House Panel Debates Iraq Refugee Quandary
A House hearing last Tuesday led to an unusual discussion about U.S. obligations to the 4.5 million Iraqi refugees who live inside and outside that country.
Democrats demanded that the Bush administration take responsibility for the refugees displaced by the five-year-old war, help them survive in Jordan, Syria and elsewhere, and allow some into the United States.
But one Republican's view is that U.S. aid might deter Iraqi refugees from going home, where those who aided the U.S. military and could be essential to building democracy are especially needed.
Rep. Bill Delahunt (D-Mass.) said the Bush administration and Congress have "a moral responsibility" to provide $500 million next year for food and financial support for the refugees because "we cannot deny that the proximate cause of this human tragedy is the invasion of Iraq and its aftermath."
He said the United States cannot afford to ignore the refugee situation, as it did in Afghanistan after the defeat of the Soviet Union, because "these vast numbers of refugees will produce the terrorists of the future unless they are treated in a way that is respectful and dignified and humanitarian."
Delahunt criticized the State Department for not pushing the Baghdad government to contribute more to neighboring countries, where 2.5 million Iraqi refugees have fled. He said it is "embarrassing" that Washington could not persuade the government of Nouri al-Maliki to offer more than $25 million to support its own citizens in Syria and Jordan. Ten months later, some of the money has not been delivered, he said.
Rep. Dana Rohrabacher (R-Calif.) argued that with the military troop buildup having bolstered security in Iraq, "I don't think it's the time that we should be accelerating our refugee efforts. . . . Now is the time that we should be calling on the refugees from Iraq to go home."
Referring to funds the State Department is sending to Jordan to support refugees, Rohrabacher said: "It is not the job of the people of the United States to subsidize the existence and living standards of refugees in Jordan or anywhere else if they have the option of going home."
State and Homeland Security department officials told members of the House Foreign Affairs Committee that the invasion and subsequent sectarian violence had forced about 1 million Iraqis to become refugees within their own country, joining 1 million who were displaced during the Saddam Hussein years.
Another 2.5 million Iraqis fled the country, with the vast majority, about 1.5 million, going to Syria, and 450,000 to Jordan.
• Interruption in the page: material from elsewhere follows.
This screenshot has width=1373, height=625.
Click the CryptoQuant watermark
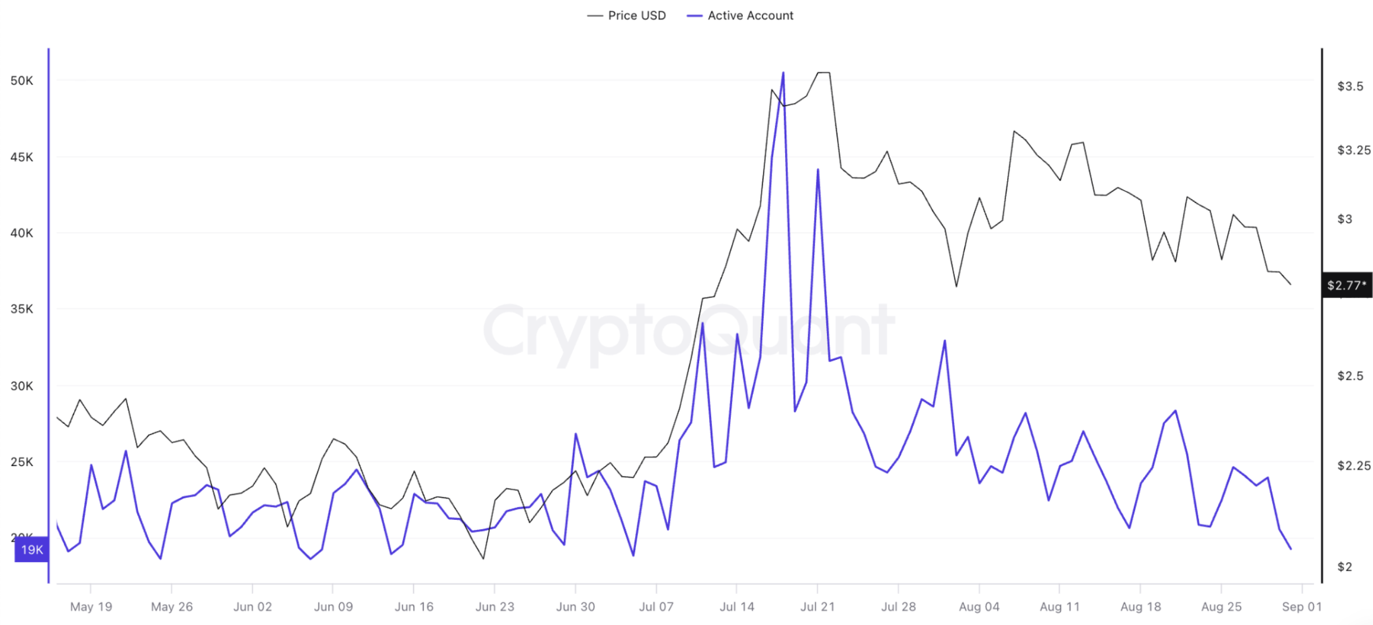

Others ended up in the Gulf states, Egypt, Iran and Turkey.
Though violence in Iraq has been reduced, most of the refugees are still waiting in two of the Middle East's poorest countries for signs that it is safe to return.
The Baghdad government encouraged 46,000 refugees in Syria to return in November and December, offering free transportation and $800 for resettlement. But 70 percent of those who responded could not return to their homes, which had been destroyed or occupied by others or lacked basic services.
The refugees who remain in Syria and Jordan are not permitted to openly hold jobs. Many are running out of money.
The Bush administration has authorized the admission of 12,000 Iraqi refugees to this country during the current fiscal year, but only 2,023 have arrived so far. The numbers are increasing, however, and officials said they expect to reach their goal by Oct. 1.
The State Department also has halted the processing of special visas for translators who worked for U.S. government or military units because the limit of 500, imposed by Congress in a 2006 law, has been met for this year. It may be months before guidelines are drafted under a law signed by President Bush in January that increased the limit to 5,000.
"I can't remember President Bush speaking about this refugee crisis or the need for the United States to respond aggressively to it except in passing," Rep. Gary L. Ackerman (D-N.Y.) said.
As for the Iraqi translators, some 500 more of whom have signed up to seek visas, Ackerman said, "I don't understand why the administration isn't processing them . . . unless that was never their intention and all along they were willing to talk a good game but leave these people high and dry."
But Rohrabacher had another view: "They're wonderful people who'd like to live here, especially the ones who have helped us, but the last thing we want to do is to have people who are friendly to democracy . . . moving here in large numbers at a time when they're needed to build a new, thriving Iraq."